Raman spectroscopic determination of the length, strength, compressibility, Debye temperature, elasticity, and force constant of the C-C bond in graphene

TL;DR

This study uses Raman spectroscopy to analyze how various stimuli affect the C-C bonds in graphene, providing detailed insights into bond properties and their influence on vibrational characteristics.

Contribution

It offers a theoretical framework unifying Raman shift responses to different stimuli, revealing detailed bond parameters and their effects on graphene's vibrational behavior.

Findings

Quantitative bond length, strength, and force constant data for graphene.

Understanding of Raman shift mechanisms under strain, pressure, and temperature.

Insights into the elastic and thermal properties of graphene bonds.

Abstract

From the perspective of bond relaxation and vibration, we have reconciled the Raman shifts of graphene under the stimuli of the number-of-layer, uni-axial-strain, pressure, and temperature in terms of the response of the length and strength of the representative bond of the entire specimen to the applied stimuli.

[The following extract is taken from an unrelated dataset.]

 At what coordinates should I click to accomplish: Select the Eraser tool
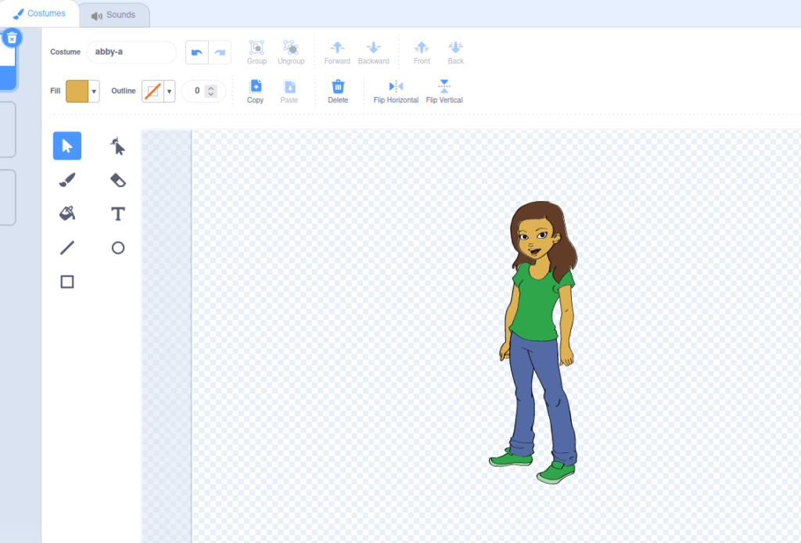tap(117, 181)
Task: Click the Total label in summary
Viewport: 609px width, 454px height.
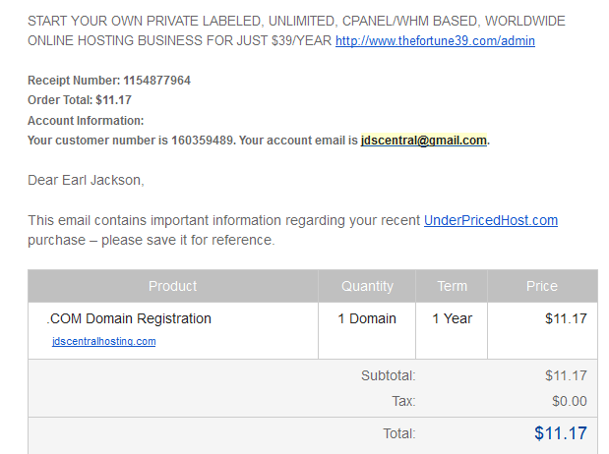Action: (x=399, y=433)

Theoretical unification of the measurements clarifies that: (i) the opposite trends of Raman shifts due to number-of-layer reduction indicate that the G-peak shift is dominated by the vibration of a pair of atoms while the D- and the 2D-peak shifts involves z-neighbor of a specific atom; (ii) the tensile strain-induced phonon softening and phonon-band splitting arise from the asymmetric response of the C3v bond geometry to the C2v uni-axial bond elongation; (iii) the thermal-softening of the phonons originates from bond expansion and weakening; and (iv) the pressure- stiffening of the phonons results from bond compression and work hardening. Reproduction of the measurements has led to quantitative information about the referential frequencies from which the Raman frequencies shift, the length, energy, force constant, Debye temperature, compressibility, elastic modulus of the C-C bond in graphene, which is of instrumental importance to the understanding of the unusual behavior of graphene.